The Rating Is Just a Starting Point Anyway
Folks, there’s no certainty in Fundraising. OK, there’s one – nonprofit organizations will always need to do it. Other than that, anything’s possible. Every technique, best practice and sacred cow is just there to help reduce some of the variables.
That’s what prospect research does. Especially in higher-end major gift work.
But we don’t often use it in the Annual Fund, especially in segmentation. Why? Because usually all we have is real estate.
If you’ve done a screening of a whole bunch of names – 300 or 300,000, doesn’t matter – you skim off the top tier, those with the highest ratings.
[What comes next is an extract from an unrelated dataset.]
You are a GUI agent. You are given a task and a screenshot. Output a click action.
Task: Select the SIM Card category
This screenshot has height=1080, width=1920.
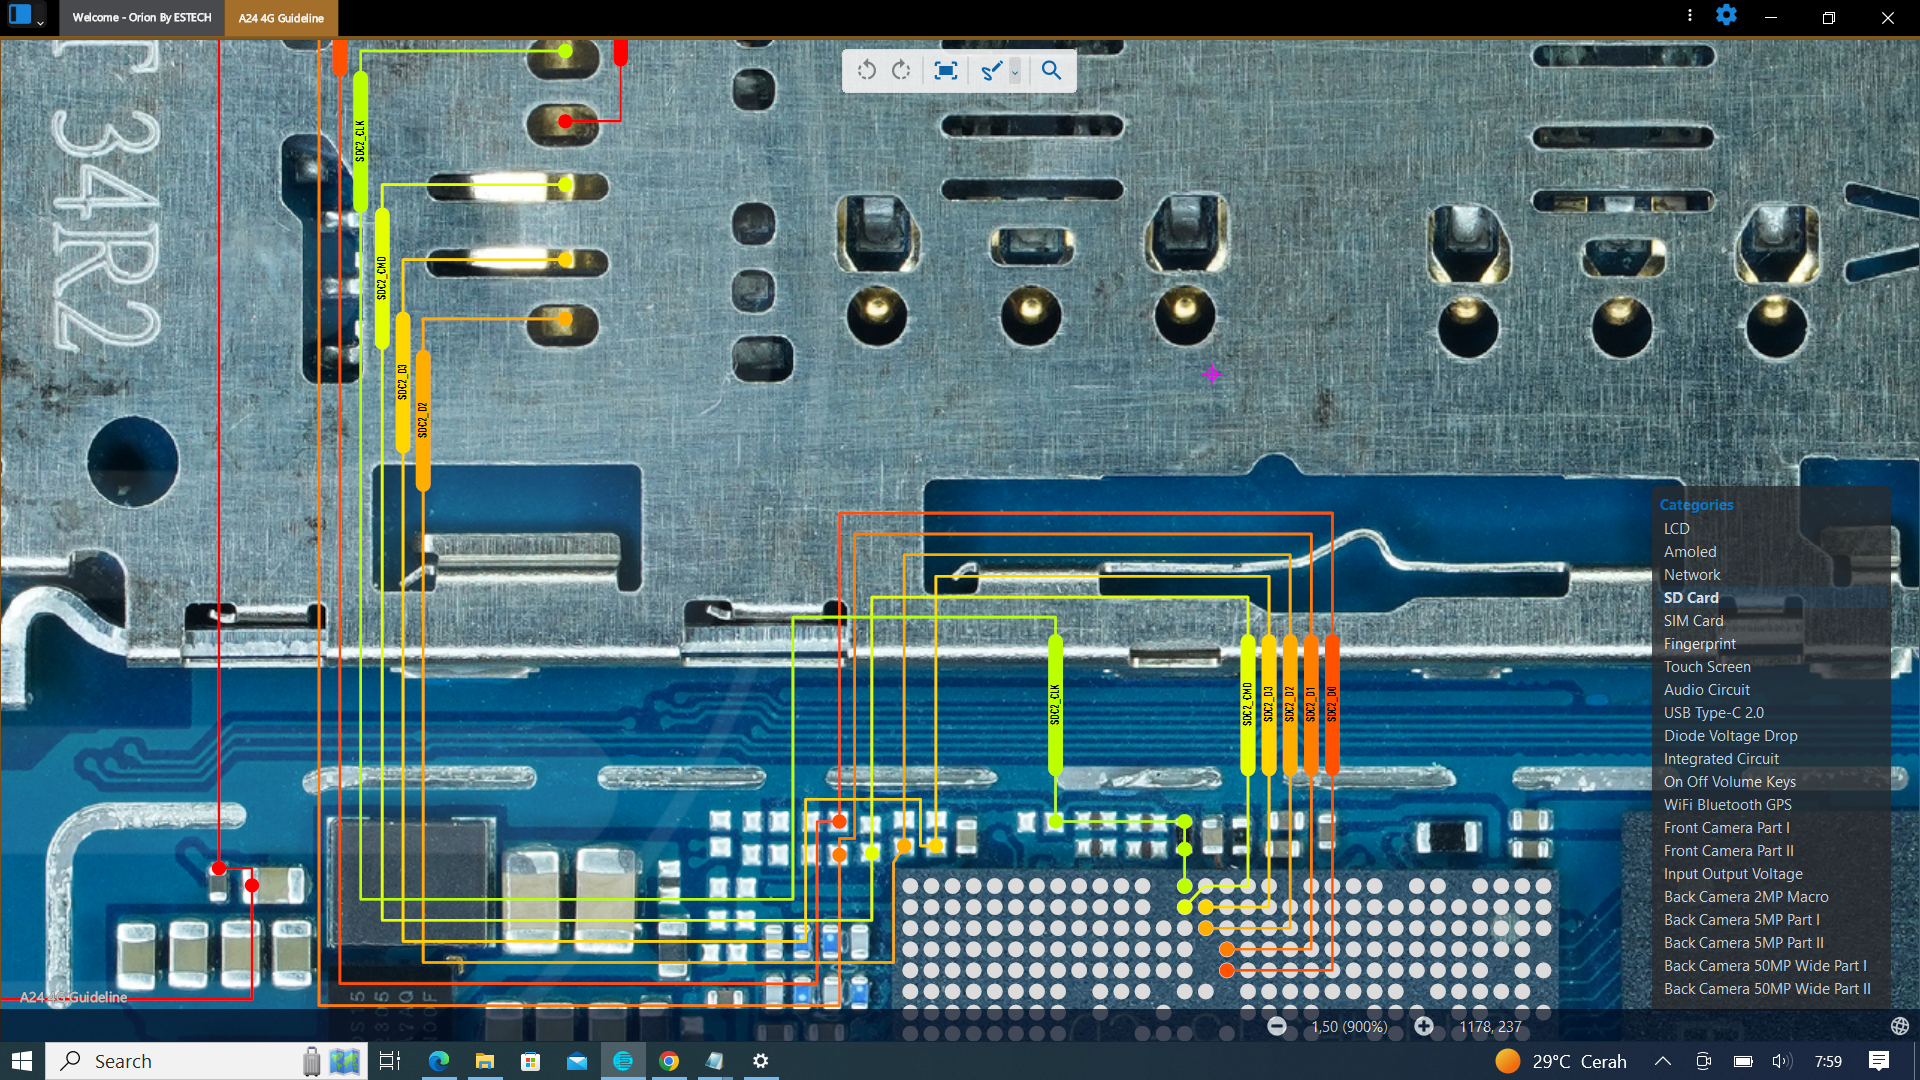coord(1693,621)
Funnel them into Major Gift portfolios for next steps – identification, cultivation, etc.
SOAPBOX MOMENT: Major Gift folks, please, when you’re done with your identification/qualification process, pretty please release those unqualifieds back into the Annual Fund pool so we can get ’em solicited and not let them stagnate. We all know you can’t manage a portfolio of 500+ prospects, even though you’re a Fundraising Rock Star. #pleaseandthankyou
Typically what you’re left with is a whole mess of mid-range prospects and donors that have one piece of data from public information – real estate. (And then a whole lot more that have no publicly available data at all).
Sometimes Some is Enough
To Helen’s point – it’s something. It’s something we now know about this individual. We have an idea of what they’re like because we know what real estate they’ve purchased.
Does it tell us what to ask them? No.
Does it tell us what their capacity is? No. (Although you can surmise a capacity based on real estate, there’s no way to tell what their debt-to-income ratio is).
Does it give us a clue on response? Possibly.
In a direct response acquisition or renewal campaign, prospects with real estate can out-perform those with no rating at all. Most likely in average gift vs participation. There have been many tests and programs that have shown that those with higher real estate values tend to give a higher level gift than those without it, especially when you’re using an ask string.
Because it’s something. It’s something that says, “Hey, there’s some capacity here.” And sometimes some is enough to make a difference.
As Helen said, “We can use it to form well-educated guesses.”
It’s worth testing. It’s worth the investment of having, and using, that data – at all levels.
It’s worth not dismissing just because “it’s just real estate.” If you’ve got nothing else, it’s at least something to help an educated guess.